Galaten 3 – HTB & CCBT

Het Boek

Galaten 3:1-29

De echte kinderen van Abraham

1Domme Galaten, wie heeft u betoverd? Ik heb u toch zoʼn duidelijk beeld gegeven van Jezus Christus, die aan het kruis gestorven is. 2Zeg eens: heeft God u de Heilige Geest gegeven omdat u de wet hebt gehoorzaamd of omdat u het goede nieuws van Jezus Christus hebt gehoord én geloofd? 3Bent u nu zo dom? U bent christen geworden door het werk van de Heilige Geest, moet u nu met de wet eindigen? 4Is alles wat u hebt meegemaakt dan voor niets geweest? Was dat maar zo. 5Geeft God u zijn Geest en laat Hij wonderen onder u gebeuren omdat u zo goed doet wat de wet zegt? Of omdat u gelooft wat wij u over Jezus Christus hebben verteld?

6Kijk naar wat er over Abraham is gezegd: ‘Abraham geloofde God en daarom beschouwde God hem als een rechtvaardig mens.’ 7De echte kinderen van Abraham zijn dus de mensen die, net als hij, op God vertrouwen. 8In de Boeken is voorzegd dat het tussen God en niet-Joodse volken in orde zou komen, wanneer zij op Hem zouden vertrouwen. God zei ooit tegen Abraham: ‘U zult voor alle volken een zegen zijn.’ Dat was goed nieuws! 9Ieder die net als Abraham op God vertrouwt, zal net als hij worden gezegend.
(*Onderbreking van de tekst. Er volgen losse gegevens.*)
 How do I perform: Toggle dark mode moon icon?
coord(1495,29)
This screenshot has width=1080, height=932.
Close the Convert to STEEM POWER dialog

10Maar ieder die probeert het met God in orde te maken door de wet te houden, valt onder de vloek van God. Want er staat in de Boeken: ‘Vervloekt is hij die deze wetten niet nauwgezet gehoorzaamt.’ 11Dat niemand het ooit met God in orde kan maken door de wet te houden, is volstrekt duidelijk. In de Boeken staat immers ook: ‘De mensen die rechtvaardig zijn, zullen door hun geloof echt leven.’ 12Bij het houden van de wet is het geen kwestie van geloven, maar van doen. ‘Wie de wet houdt, zal daardoor leven,’ staat er geschreven. 13Christus heeft ons vrijgekocht van de vloek die de wet over ons bracht, door voor ons die vloek op Zich te nemen. Er staat immers: ‘Iemand die aan een paal is opgehangen, is vervloekt.’ 14Op die manier is door Christus Jezus de zegen van Abraham tot de andere volken gekomen en nu kunnen wij de Heilige Geest ontvangen door in God te geloven.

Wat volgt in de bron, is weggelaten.